Was die Thomasbirne am Phoenix-See für die Hörder Geschichte bedeutet
Stahl aus Dortmund
Die Thomasbirne ist vom Phoenix-See nicht wegzudenken. Dabei wäre sie hier fast nie gelandet. Am 22. September (Sonntag) hat Hörde nun einen besonderen Grund zu feiern.

Die Thomasbirne steht auf der Kulturinsel am Westufer des Phoenix-Sees. © Dieter Menne (Archiv)
Wer am Phoenix-See spazieren geht, sieht sie. Die Thomasbirne steht als Erinnerung an die Stahlgeschichte des Stadtteils auf der Kulturinsel. Ein wichtiger Schritt für den Erfolg Hördes feiert am 22. September 2019 seinen 140. Jahrestag – und der steht im direkten Zusammenhang mit dem Denkmal.

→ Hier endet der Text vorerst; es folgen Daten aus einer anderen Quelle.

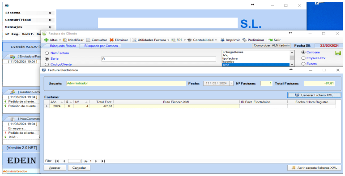
Task: Click the Generar Fichero XML button
Action: click(314, 95)
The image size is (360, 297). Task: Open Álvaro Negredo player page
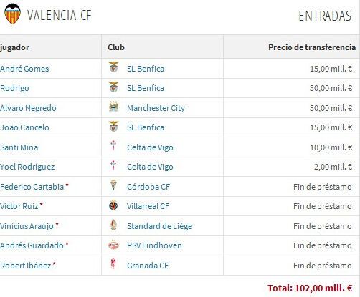[x=28, y=108]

Denn am 22. September 1879 wurde hier aus einer Thomasbirne erstmals Thomasstahl gemacht. Willi Garth, Vorsitzender des Hörder Heimatvereins, berichtet: „1842 begann Hermann Dietrich Piepenstock mit seiner Stahlproduktion in Hörde in kleinen Puddelöfen. Als Henry Bessemer sein neues Stahlveredlungsverfahren bekannt machte, war das Hörder Werk das zweite auf dem Kontinent, das dieses revolutionäre System 1864 anwendete.
Aus Thomasstahl entstanden vor allem Schienen
In einem birnenförmigen Konverter wurde in nur 20 Minuten der erste Massenstahl produziert. Für die deutschen Erzgruben hatte das bittere Folgen. Bei diesem Verfahren waren nur noch hochwertige importierte Erze verwendbar.

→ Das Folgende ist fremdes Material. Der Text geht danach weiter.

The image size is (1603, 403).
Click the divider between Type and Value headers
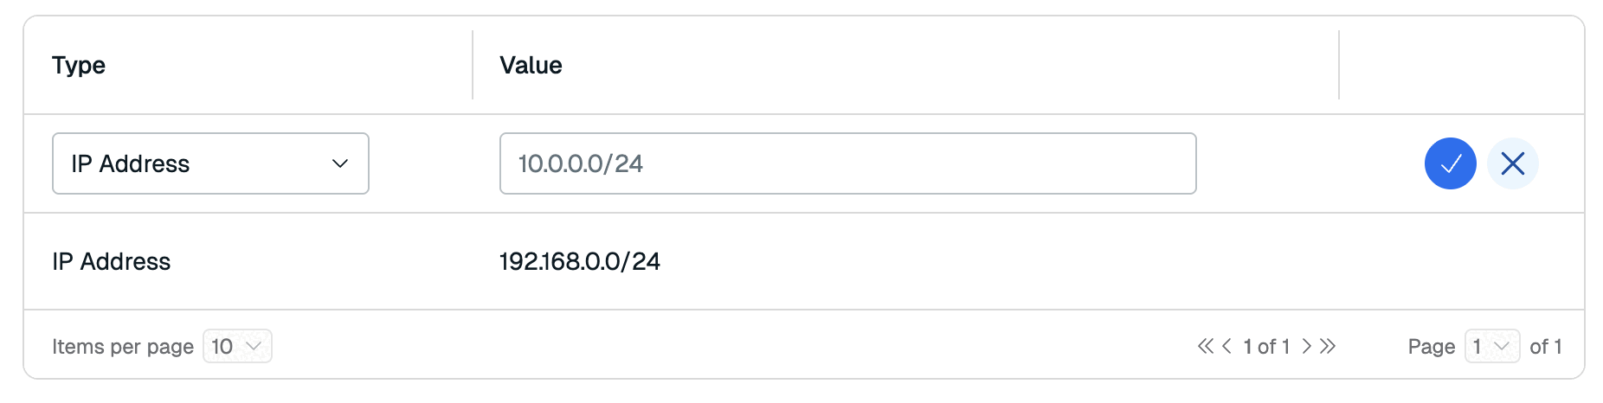pos(473,66)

Bau der letzten Hörder Thomasbirne in der Kesselschmiede des Hörder Werkes 1953. Die Einzelteile wurden von Hand genietet. © Archiv Willi Garth
Das änderte sich mit der Erfindung des Engländers Sidney Gilchrist Thomas. Bei seinem Verfahren wurde das unerwünschte Phosphor durch eine besondere Kalkfutter-Ausmauerung und Kalkzugaben aus dem Roheisen herausgedrängt.

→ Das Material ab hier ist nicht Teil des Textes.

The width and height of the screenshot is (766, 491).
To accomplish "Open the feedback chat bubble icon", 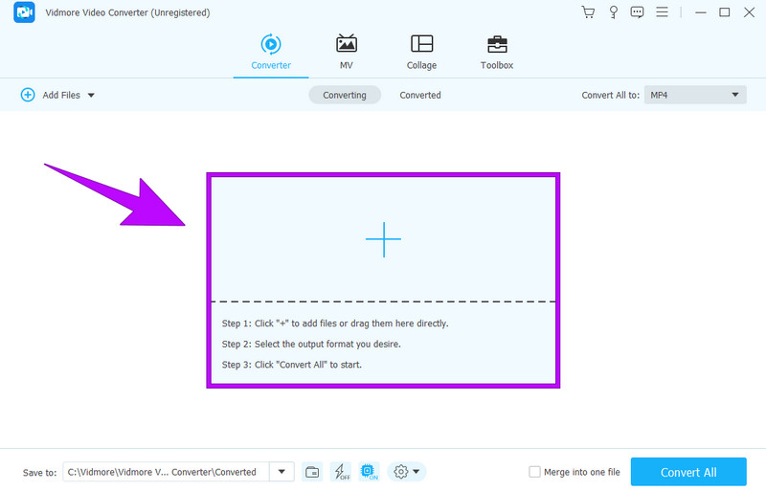I will 638,12.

Dadurch konnten die heimischen Erzgruben, auch in Hörde und Kirchhörde, wieder in Betrieb gehen. Die Lizenz von Thomas erwarben die Rheinischen Stahlwerke und der Hörder Verein gemeinsam.
So konnte die erste Thomasschmelze in Hörde vor nunmehr 140 Jahren am 22. September 1879 erblasen werden. Aus dem Thomasstahl walzte man vorwiegend Schienen.

Im Juni 2010 wurde die Thomasbirne verladen. © Jörg Bauerfeld (Archiv)
Alfred Trappen, nach dem in Hörde eine Straße benannt ist, baute in Hörde 1880/81 ein neues Thomasstahlwerk. Die Thomasbirnen wurden in der Hörder Kesselschmiede von Hand gebaut, so auch die durch den Hörder Heimatverein gerettete Birne.
Sie wurde 1954 als letzte in Hörde gebaut und war noch zehn Jahre im Einsatz. Sie wiegt ohne Ausmauerung 68 Tonnen, ist 7 Meter hoch und hat einen Durchmesser von 4 Metern.

Ein Spezialtransporter fährt die aufrecht stehende Thomasbirne auf unebener Fahrbahn durch den noch nicht gefluteten Phoenix-See. © Willi Garth
Das Thomaswerk wurde 1963/64 vom modernen Oxygenstahlwerk abgelöst. 2001 kam die Stilllegung und die Demontage durch Chinesen. Die letzte Thomasbirne stand noch als Denkmal vor der Halle und sollte abtransportiert werden.
Damit wollte sich der Hörder Heimatverein aber nicht abfinden. Er setzte alle Hebel in Bewegung, um die Thomasbirne in Hörde zu halten – und hatte Erfolg.
Zunächst stand sie ab 2002 an der Faßstraße, im Sommer 2010 folgte der Transport auf die Kulturinsel durch den noch nicht gefluteten Phoenix-See.
„Außer den durch den Heimatverein ebenfalls geretteten zwei letzten Hörder Stahlbrammen ist die Thomasbirne das einzige Relikt, das noch an die 160-jährige Hörder Stahlproduktion erinnert“, schreibt Garth.